TORONTO (Reuters) - Determining whether the sudden deaths of three players was related to their enforcer roles is something that must be explored, a leading sports psychologist and former National Hockey League tough guy said on Thursday.
Still reeling from the deaths of Winnipeg Jets center Rick Rypien and New York Ranger Derek Boogaard, the NHL was rocked again on Wednesday as recently-retired tough guy Wade Belak was found dead in a Toronto hotel at the age of 35.
On the surface, the deaths appear eerily similar, Rypien, Boogaard and Belak all made a living on the unforgiving fringes of the sport, bare knuckle brawlers who literally had to fight opponents to keep a place on their teams.
Belak’s death, the third in under four months, raised some uncomfortable questions as to whether the three players are part of a tragic coincidence or a deadly problem.
“There are some things about that particular job which might make somebody more prone to depression,” Dr Don Malone, head of the Psychiatric Neuromodulation Center at the prominent Cleveland Clinic, told Reuters.
“I’d be very surprised if we were able to come up with a common link but nevertheless it is something that ought to be looked into.”
Rypien battled depression for about a decade and was found dead at his home this month at the age of 27 while Boogaard’s death at 28 was ruled accidental and caused by a lethal combination of alcohol and painkillers. No cause of death has been given for Belak’s death.
The deaths have set off alarm bells with the NHL and NHL Players’ Association, who issued a joint statement on Thursday promising to review substance abuse and behavioral health programs available to players.
“While the circumstances of each case are unique, these tragic events cannot be ignored,” the statement said. “We are committed to examining, in detail, the factors that may have contributed to these events and to determining whether concrete steps can be taken to enhance player welfare and minimize the likelihood of such events taking place.”
In the wake of the deaths, players who have filled the enforcer role have opened up about the unique pressures and demands they live with each night waiting for the tap on the shoulder that sends them over the boards looking for a fight.
Cam Connor, who split eight fight-filled seasons between the rough-and-tumble World Hockey Association and NHL, lived and worked in what he likened to a House of Pain.
”I had that task of having to scrap way more than I wanted to and there is a lot of pressure that goes with that,“ Connor told Reuters. ”No question that it is a tough job.
“But I think the only thing these three individuals had in common was the game of hockey and that they were fighters ... that is where it stops.”
To survive as an enforcer some turned to alcohol and drugs to help cope with the demons that, according to Connor, keeps some players awake at night.

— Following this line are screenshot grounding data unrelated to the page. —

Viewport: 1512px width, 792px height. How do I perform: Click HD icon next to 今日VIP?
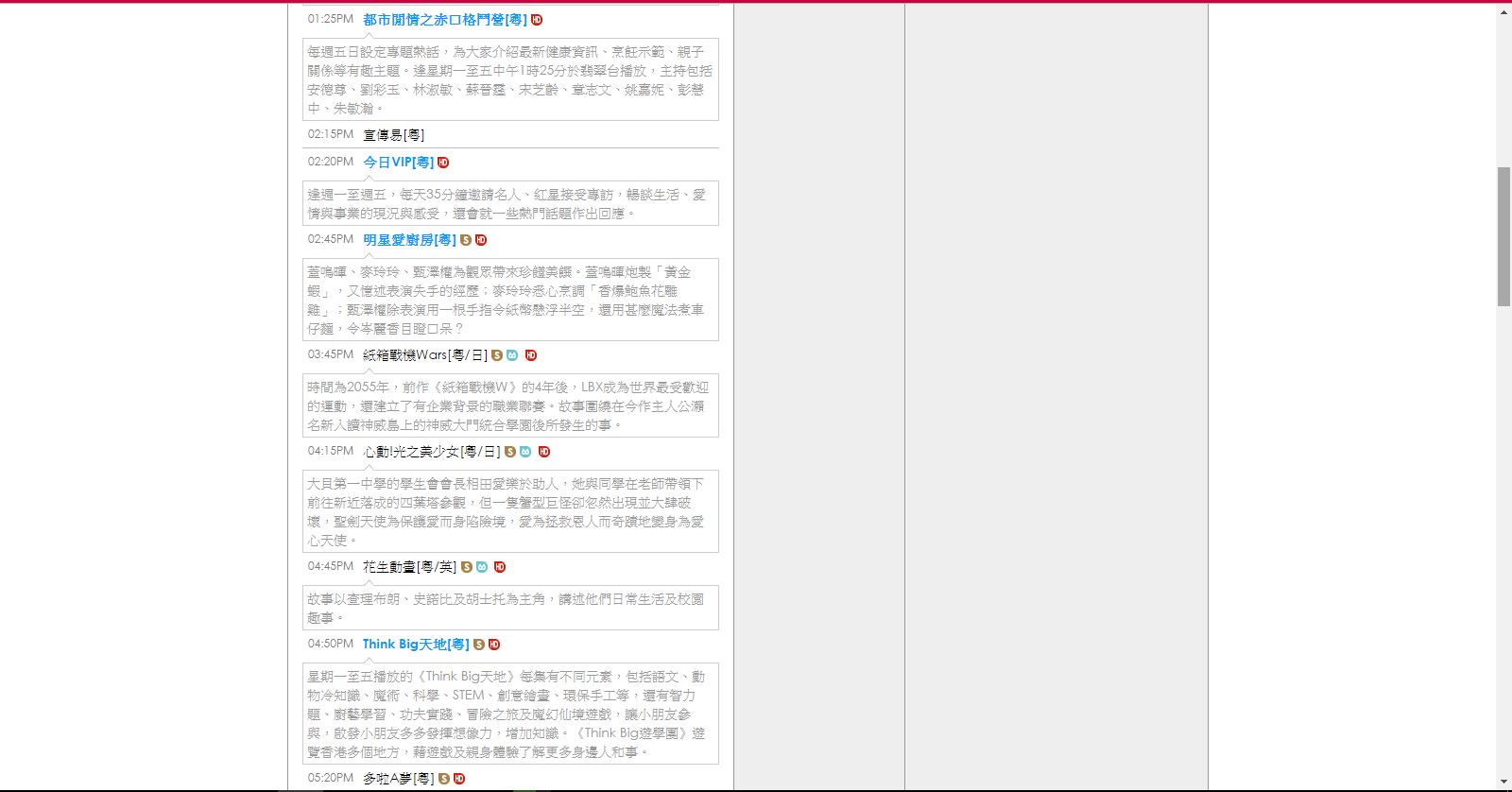click(443, 163)
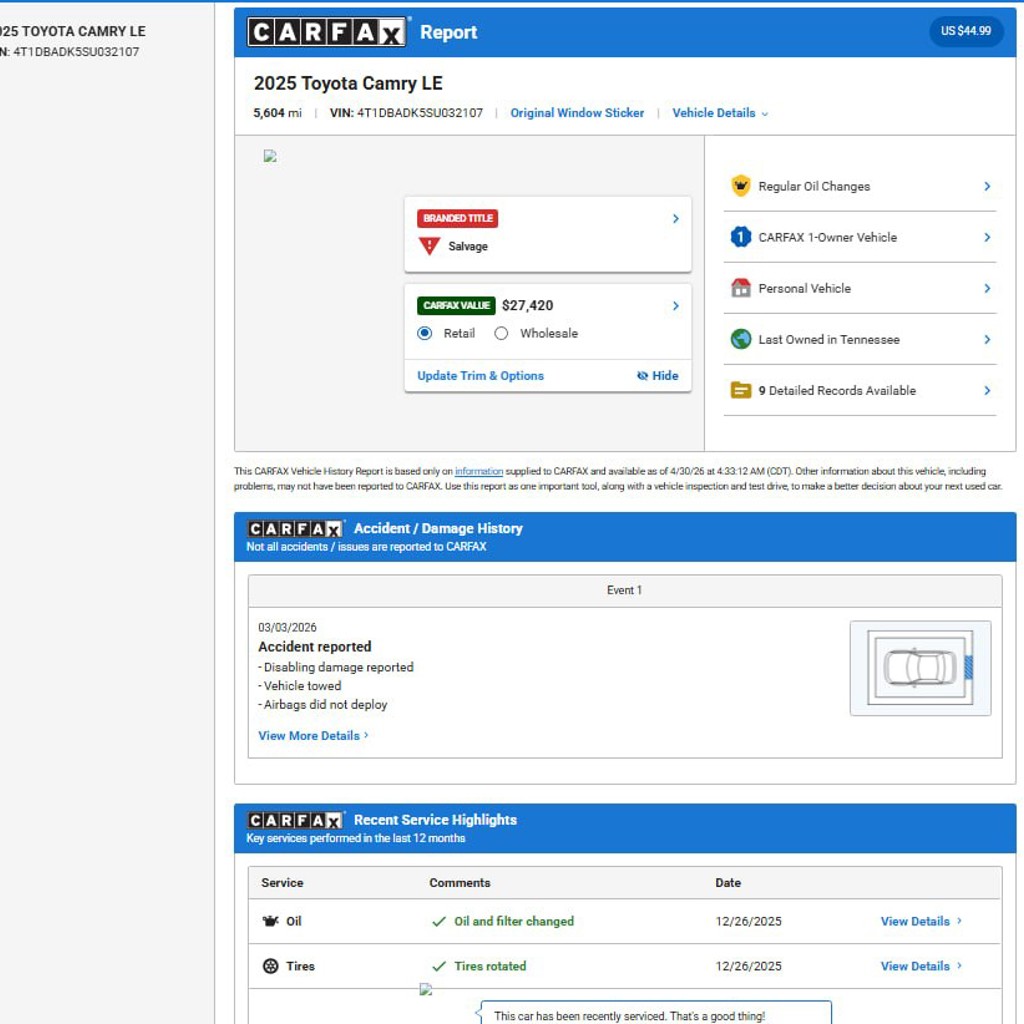Click the Last Owned in Tennessee globe icon

pos(741,339)
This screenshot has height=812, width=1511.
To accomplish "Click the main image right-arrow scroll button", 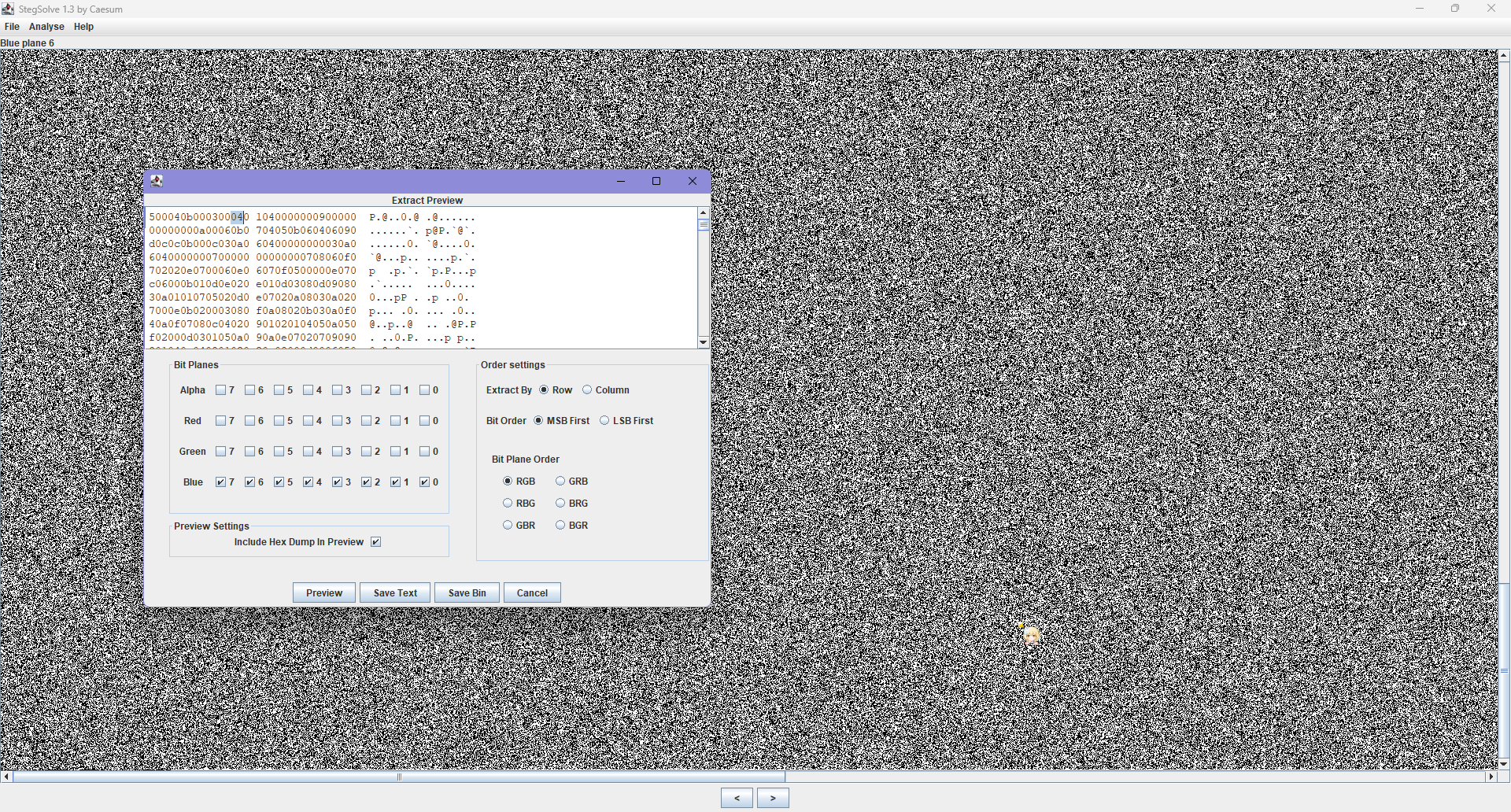I will click(1491, 777).
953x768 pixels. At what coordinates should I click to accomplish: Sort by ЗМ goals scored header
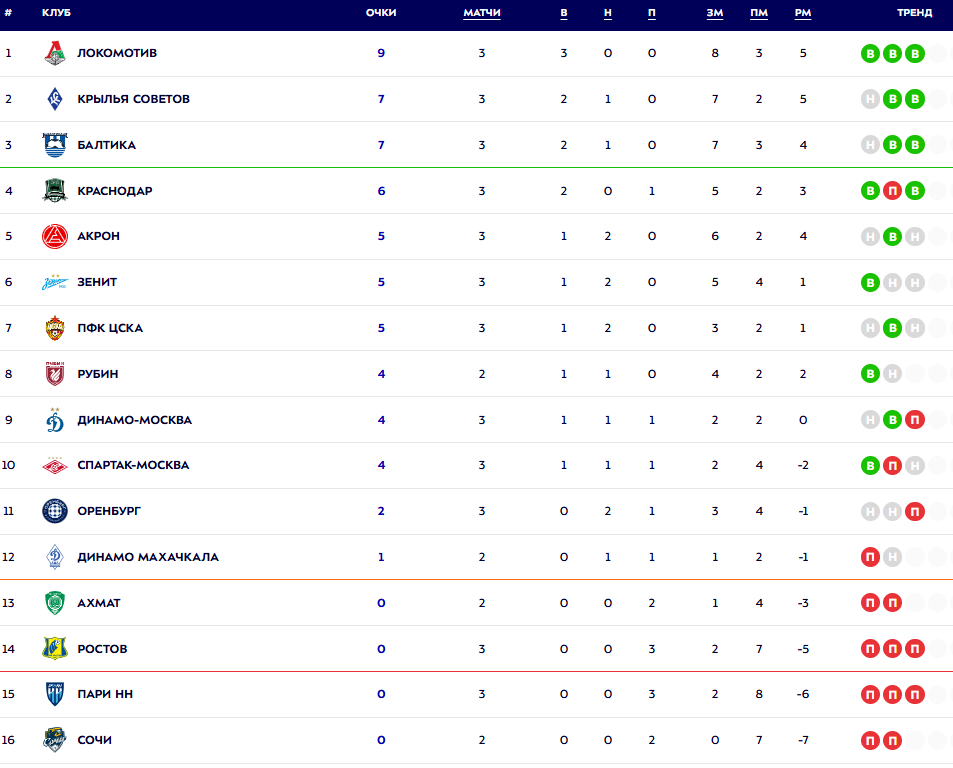click(x=715, y=13)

While Connor does not see a link between the recent deaths and their work he says the NHL could do more to identify those at risk, including more random drug tests to find players on painkillers, which he says is a telltale sign of problems.
”If you got these painkillers or any other drugs in your system, maybe that’s when they could say, ‘OK, let’s have a talk,'“ said Connor. ”Maybe it is the pressure coming at you but there is a reason you’re doing it.
“Maybe they can identify a few people who fit into that danger category.”
Drug and alcohol use can signal depression agrees Malone, but sometimes, such as in the case of Belak, who was about to embark on a new career providing radio analysis for one of his former teams, the signs are not so obvious.
”There are a couple of things you can look at with someone like this who was outwardly doing well, outwardly adjusting well and then - boom,“ said Malone. ”One possibility, he (Belak) was hiding it.
“The other thing is something may have happened emotionally and it was a very impulsive act. We don’t know.”